[patch RFC 20/29] printk: Add non-BKL console acquire/release logic

From: Thomas Gleixner
Date: Sat Sep 10 2022 - 18:29:44 EST


Add per console acquire/release functionality. The console 'locked' state
is a combination of several state fields:

- The 'locked' bit

- The 'cpu' field which denotes on which CPU the console is locked

- The 'cur_prio' field which contains the severity of the printk context
which owns the console. This field is used for decisions whether to
attempt friendly handovers and also prevents takeovers from a less
severe context, e.g. to protect the panic CPU.

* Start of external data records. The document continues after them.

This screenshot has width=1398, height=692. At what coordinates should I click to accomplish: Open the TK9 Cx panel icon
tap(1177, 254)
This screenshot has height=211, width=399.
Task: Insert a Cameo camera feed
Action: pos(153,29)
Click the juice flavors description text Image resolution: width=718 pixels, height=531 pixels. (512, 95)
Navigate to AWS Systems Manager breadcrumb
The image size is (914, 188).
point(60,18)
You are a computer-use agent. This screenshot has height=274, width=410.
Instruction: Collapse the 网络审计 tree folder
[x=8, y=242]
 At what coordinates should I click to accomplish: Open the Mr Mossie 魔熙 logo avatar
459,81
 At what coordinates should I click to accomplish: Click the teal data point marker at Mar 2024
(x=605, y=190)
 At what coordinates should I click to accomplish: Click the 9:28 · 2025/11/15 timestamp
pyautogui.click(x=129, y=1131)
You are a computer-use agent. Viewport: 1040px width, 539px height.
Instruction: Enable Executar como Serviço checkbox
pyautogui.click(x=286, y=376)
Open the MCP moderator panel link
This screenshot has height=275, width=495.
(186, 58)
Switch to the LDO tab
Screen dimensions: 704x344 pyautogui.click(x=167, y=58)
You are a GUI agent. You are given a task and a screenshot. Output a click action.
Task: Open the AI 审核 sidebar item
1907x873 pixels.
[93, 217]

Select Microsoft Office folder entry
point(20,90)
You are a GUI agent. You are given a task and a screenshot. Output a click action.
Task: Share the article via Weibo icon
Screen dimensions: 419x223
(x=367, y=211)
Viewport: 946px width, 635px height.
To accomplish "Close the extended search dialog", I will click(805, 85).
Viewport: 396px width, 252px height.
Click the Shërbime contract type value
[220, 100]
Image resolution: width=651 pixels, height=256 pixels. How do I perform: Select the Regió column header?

The acquire mechanism comes with several flavours:

- Straight forward acquire when the console is not contended

- Friendly handover mechanism based on a request/grant handshake

The requesting context:

1) puts the desired handover state (CPU nr, prio) into a seperate
handover state

2) sets the 'req_prio' field in the real console state

3) Waits for the owning context to handover with a timeout

The owning context:

1) Observes the 'req_prio' field set

2) Hands the console over to the requesting context by switching
the console state to the handover state which the requester
provided

- Hostile takeover

The new owner takes the console over without handshake

This is required when friendly handovers are not possible, i.e. the
higher priority context interrupted the owning context on the same
CPU or the owning context is not able to make progress on a remote
CPU.

The release is the counterpart which either releases the console directly
or hands it gracefully over to a requester.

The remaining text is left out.